• Contrib Nephrol · Jan 2007

    Review

    Nutritional management in acute illness and acute kidney insufficiency.

    • Xavier M Leverve and Noël J M Cano.
    • INSERM U884 Bioénergétique Fondamentale et Appliquée, Université Joseph Fourier, Grenoble, and Centre Hospitalier Privé Résidence du Parc, Marseille, France. Xavier.Leverve@ujf-grenoble.fr
    • Contrib Nephrol. 2007 Jan 1; 156: 112-8.
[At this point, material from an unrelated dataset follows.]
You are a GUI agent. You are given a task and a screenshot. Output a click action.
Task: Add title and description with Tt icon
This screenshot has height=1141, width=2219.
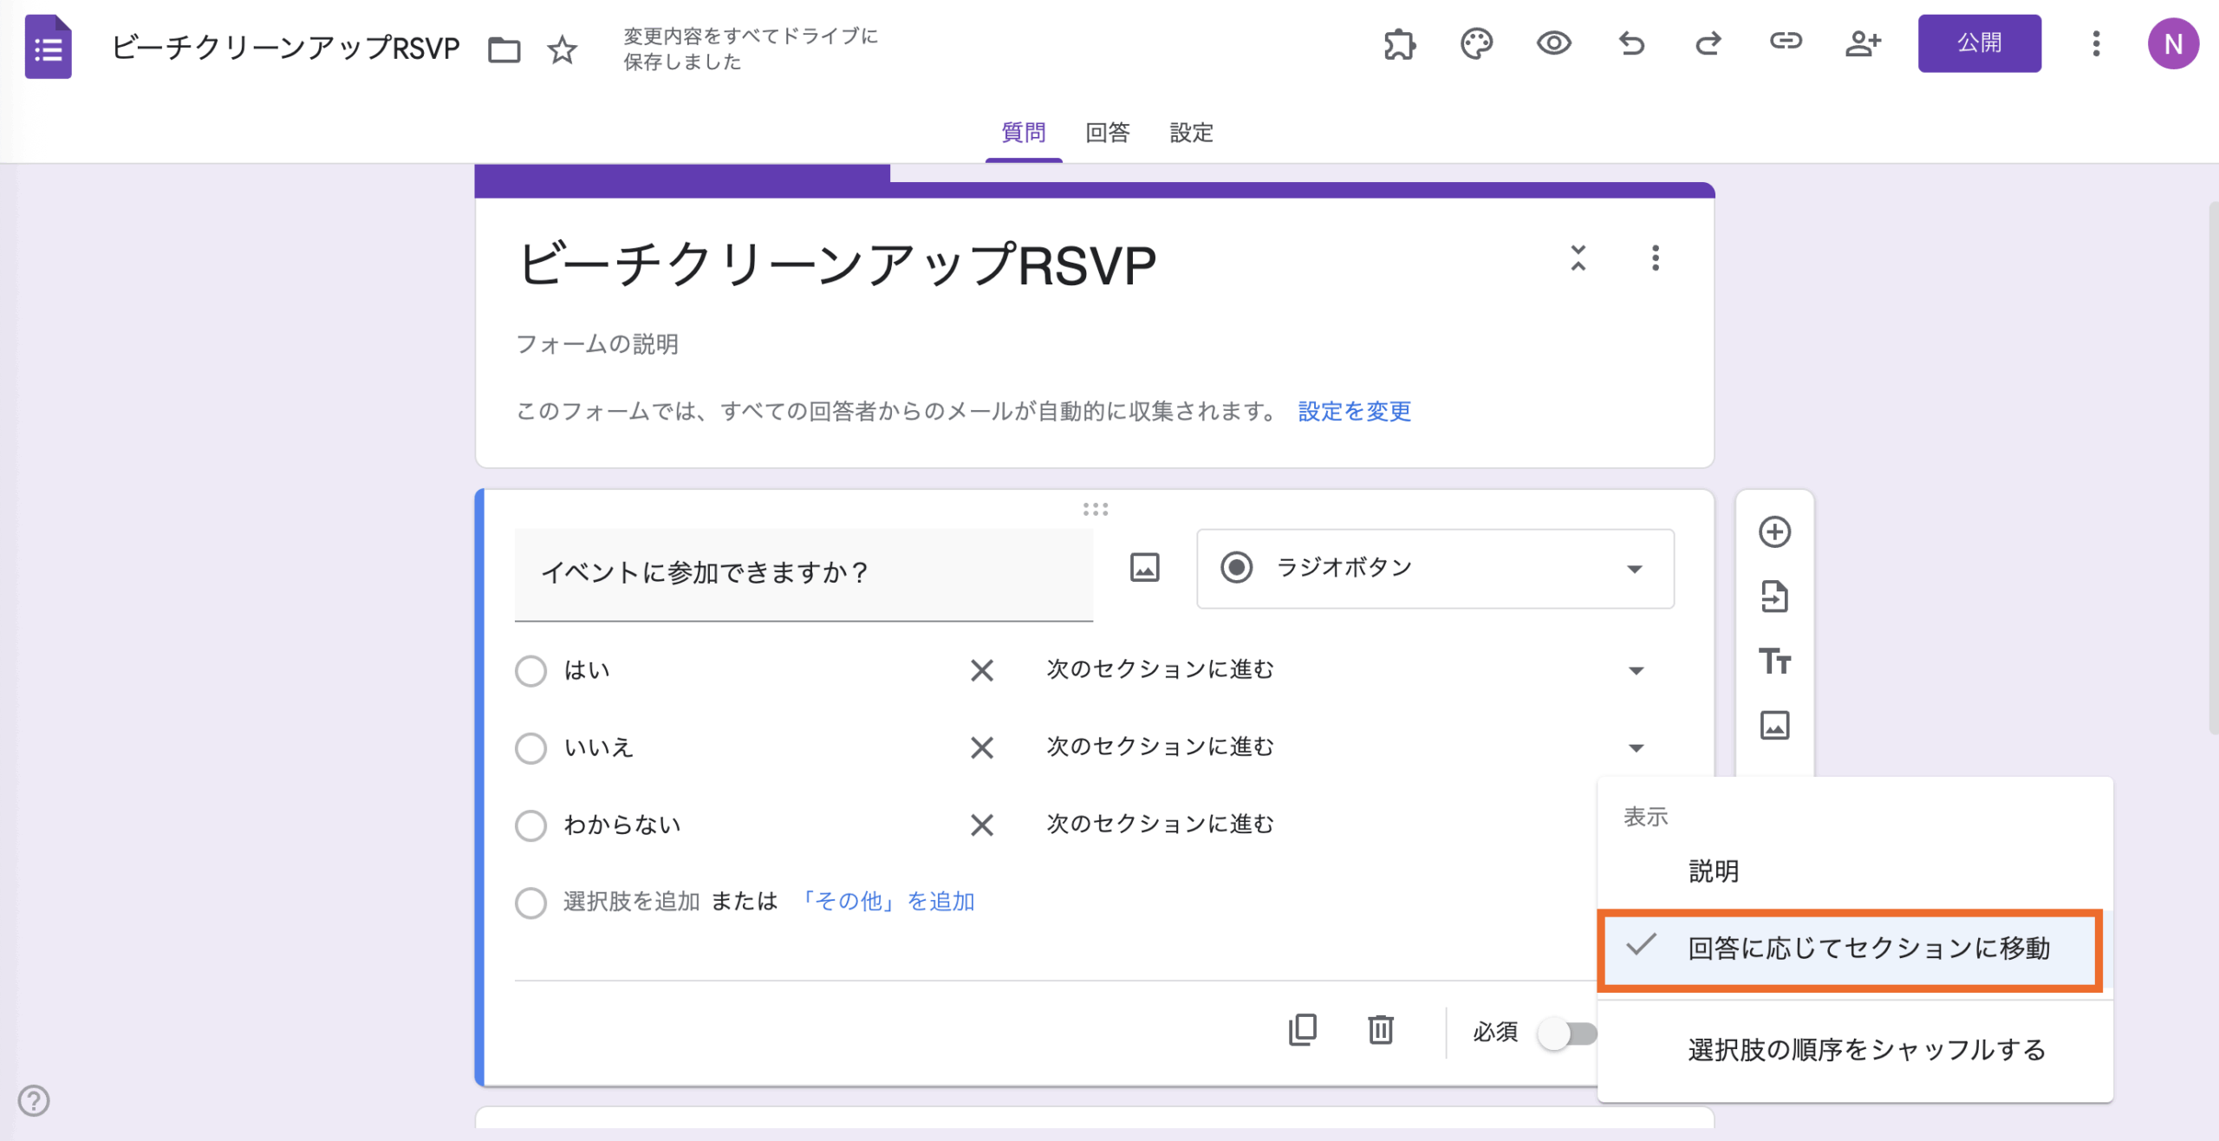coord(1774,662)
    AbstractThere are now powerful compensatory therapies to counteract kidney deficiency and the prognosis of patients with acute renal failure is mainly related to the severity of the initial disease. Renal failure is accompanied by an increase in both severity and duration of the catabolic phase leading to stronger catabolic consequences. The specificity of the metabolic and nutritional disorders in the most severely ill patients is the consequence of three additive phenomena: (1) the metabolic response to stress and to organ dysfunction, (2) the lack of normal kidney function and (3) the interference with the renal treatment (hemodialysis, hemofiltration or both, continuous or intermittent, lactate or bicarbonate buffer, etc.). As in many other diseases of similar severity, adequate nutritional support in acutely ill patients with ARF is of great interest in clinical practice, although the real improvement as a result of this support is still difficult to assess in terms of morbidity or mortality.